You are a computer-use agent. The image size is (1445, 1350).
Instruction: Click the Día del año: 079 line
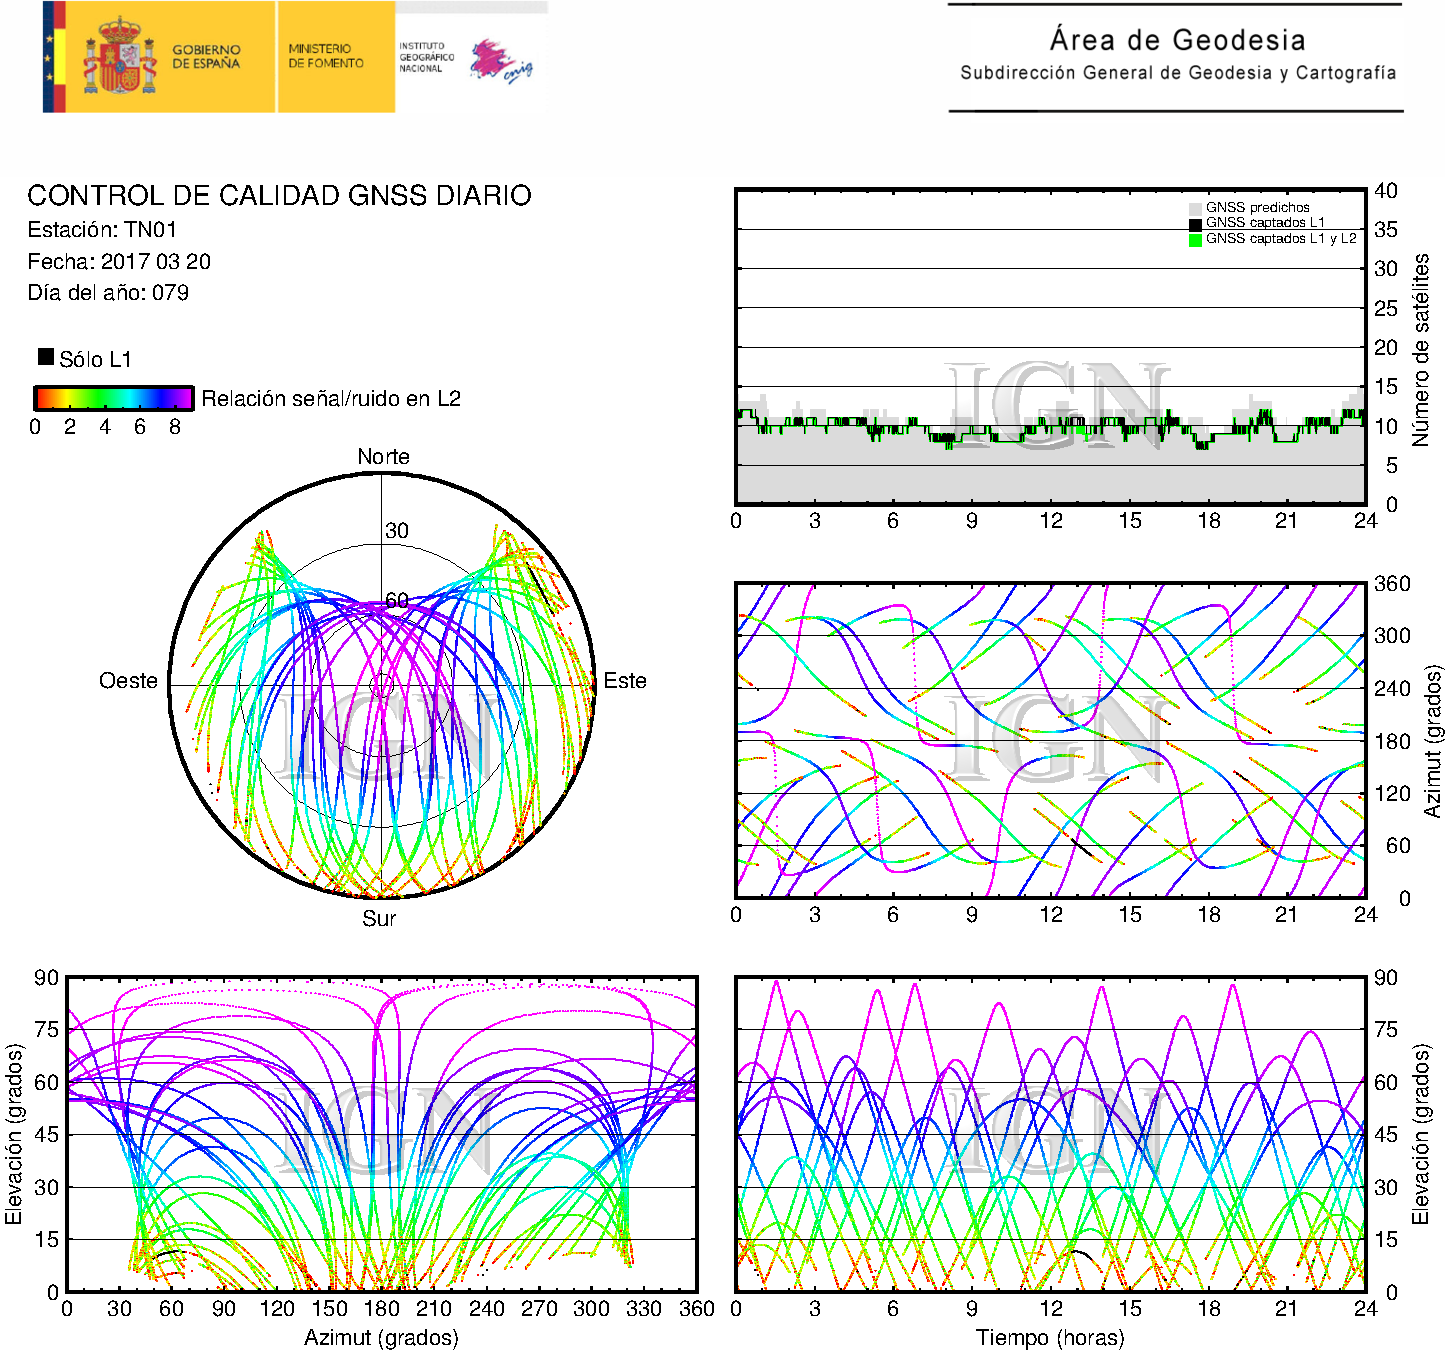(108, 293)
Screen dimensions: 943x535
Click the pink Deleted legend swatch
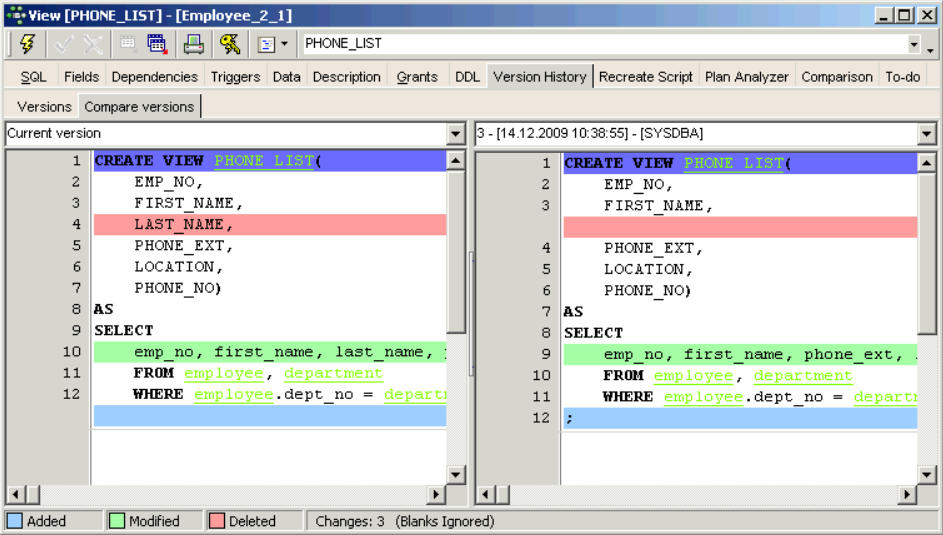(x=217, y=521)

*-*-*

→ ABOUT THIS EXERCISE
Omit the pictures and set down the records exactly.

→ REPLY TO THE EXERCISE
You are a computer-use agent. The image size is (1445, 1350).
Instruction: Click the Día del año: 079 line
(108, 293)
Screen dimensions: 943x535
Click the pink Deleted legend swatch
(x=217, y=521)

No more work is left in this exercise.